2011/11/01

1(第一部)

 「楽歴」とは、「楽壇」と同じような使い方で、一般的には音楽家の履歴を示す言葉である。でも私は音楽家ではないので、ここでは音楽を中心とする私の楽しみ、趣味、娯楽全般について自叙伝風に書き綴ってみようと思う。

 子供の頃から人一倍好奇心旺盛だった私は、音楽が基本ではありながらさまざまなことに手を出し、時間とお金と体力を浪費してきた。「浪費」と思うのは、いろいろなことに首を突っ込んではきたものの、何ひとつ一人前にこなせると人に言えるものがないからだ。逆説的、自己弁護的に言えば、とにかく世の中は面白いことだらけであり、そのどれもこれもがとてつもなく奥が深い。

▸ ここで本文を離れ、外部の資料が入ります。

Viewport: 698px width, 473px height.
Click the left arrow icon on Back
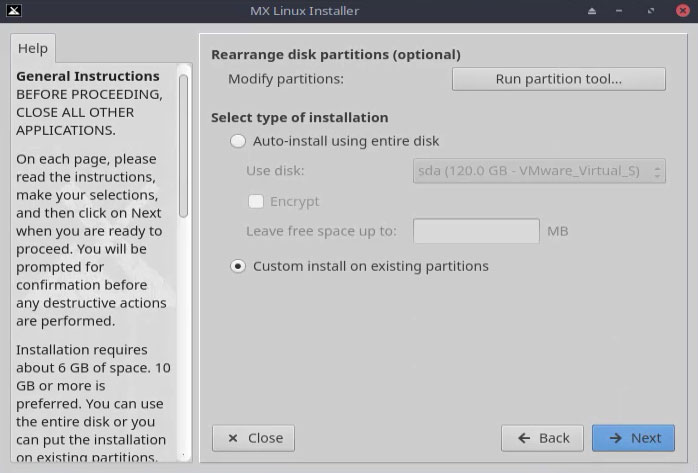524,438
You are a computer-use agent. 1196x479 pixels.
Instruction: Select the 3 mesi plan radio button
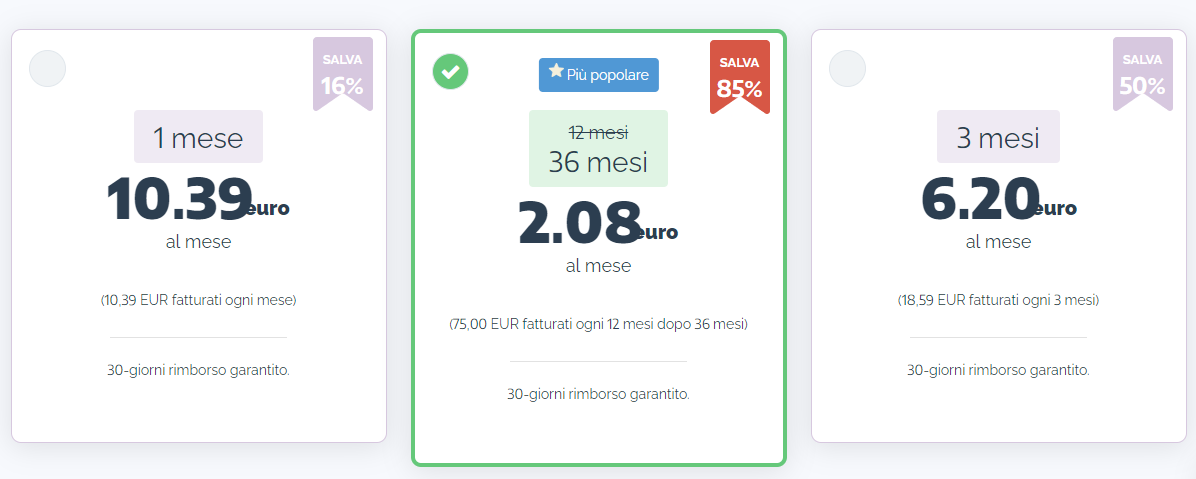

 ひとつのことをとことん追求して、その道の達人と言われる人になるという人生もあるのだが、実際のところ「達人」や「名人」と言われる人々は、ただそのことひとつだけに秀でているわけではないようだ。「職人」と「達人」の違いは、どうやらその辺に大きな差がありそうだ。キーワードは「創造力」だ。私は常にクリエイティブな人に憧れ、自分もいつもクリエイティブでありたいと思い続けている。だが「創造力」も天賦の才能のひとつであり、一般人がいくら時間とお金と体力を使ってもなかなか手に入らない性質のものだ。私の場合、だからいつも「浪費」になってしまうのだが、分かっていても止められない。そこでこの「浪費」の決算書を書いてみようというのが、これから始める「私の楽歴書」のもうひとつの趣旨である。

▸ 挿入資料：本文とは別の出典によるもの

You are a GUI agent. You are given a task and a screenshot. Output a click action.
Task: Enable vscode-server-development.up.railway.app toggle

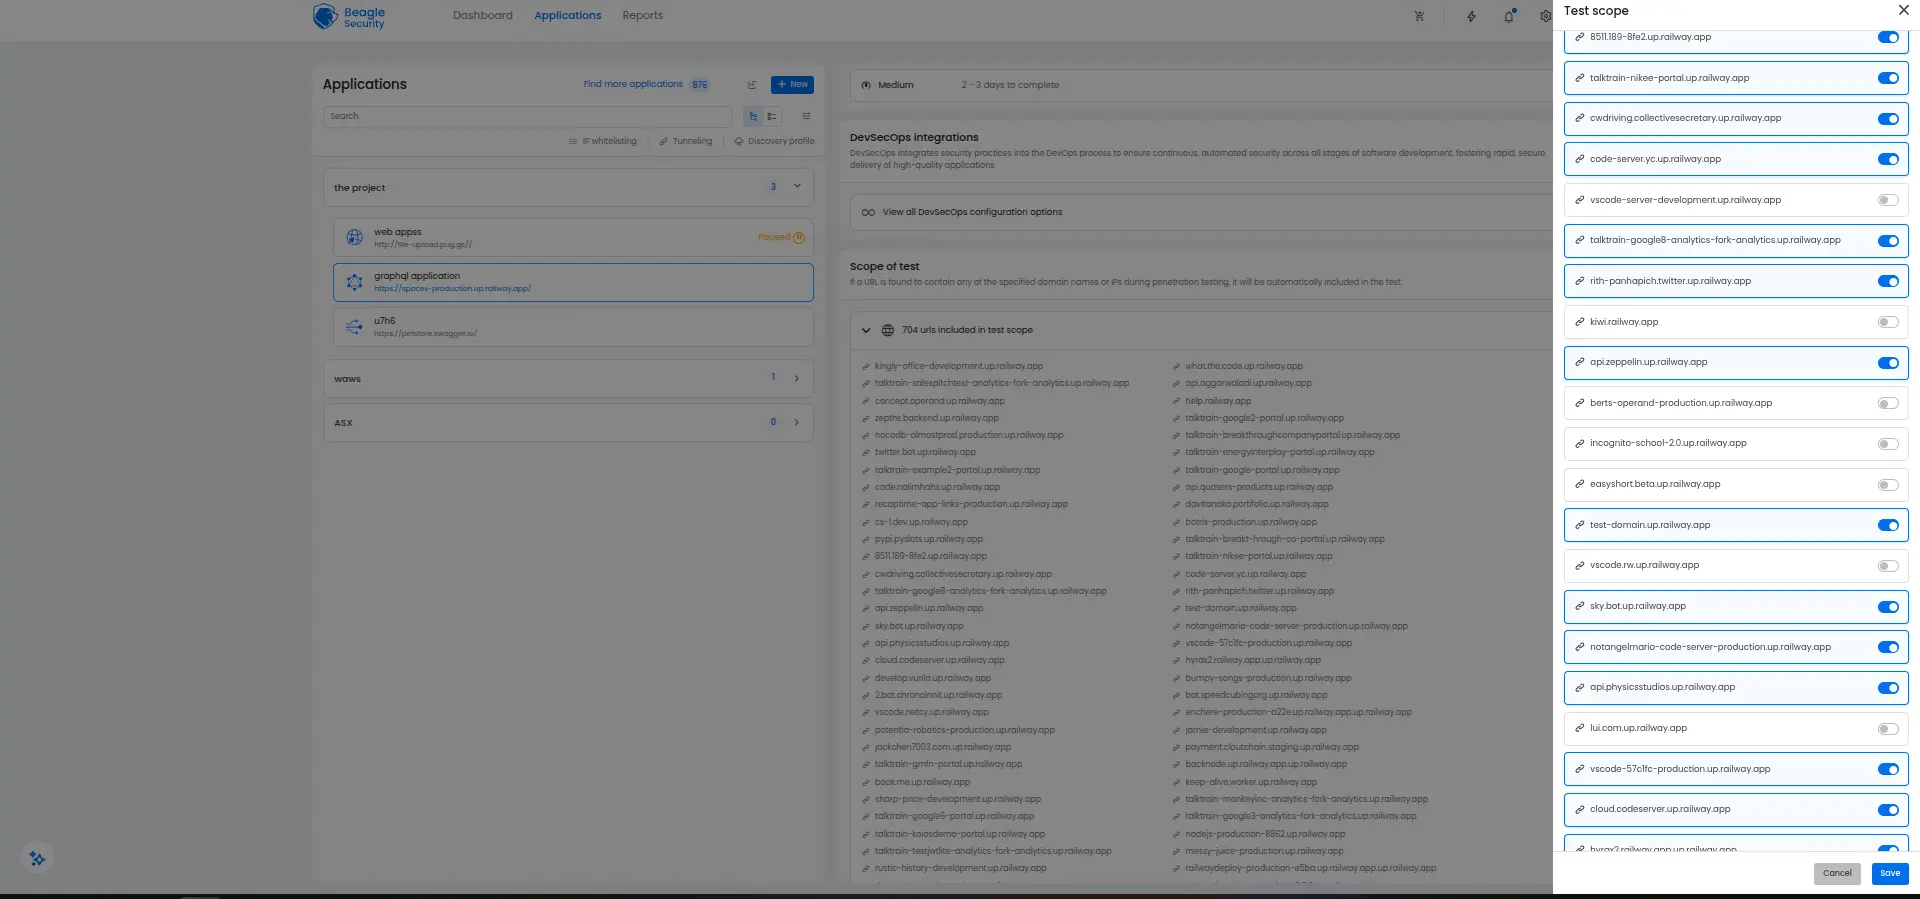click(x=1887, y=200)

  関西方面で生まれた言葉に「道楽」という表現がある。ニュアンスとしては、「浪費」につながる「無駄な遊び」を指す言葉だ。「道楽者」となるともっと皮肉で、批判的な意味になるが、結果的に私はどうやらこの「道楽者」に憧れてきた節があるように思う。目の前に現れた面白そうなことを黙って無視することができない。結果として、世の中、面白いことだらけに見えてしまい、いつまでたっても無駄遣いがおさまらないのだ。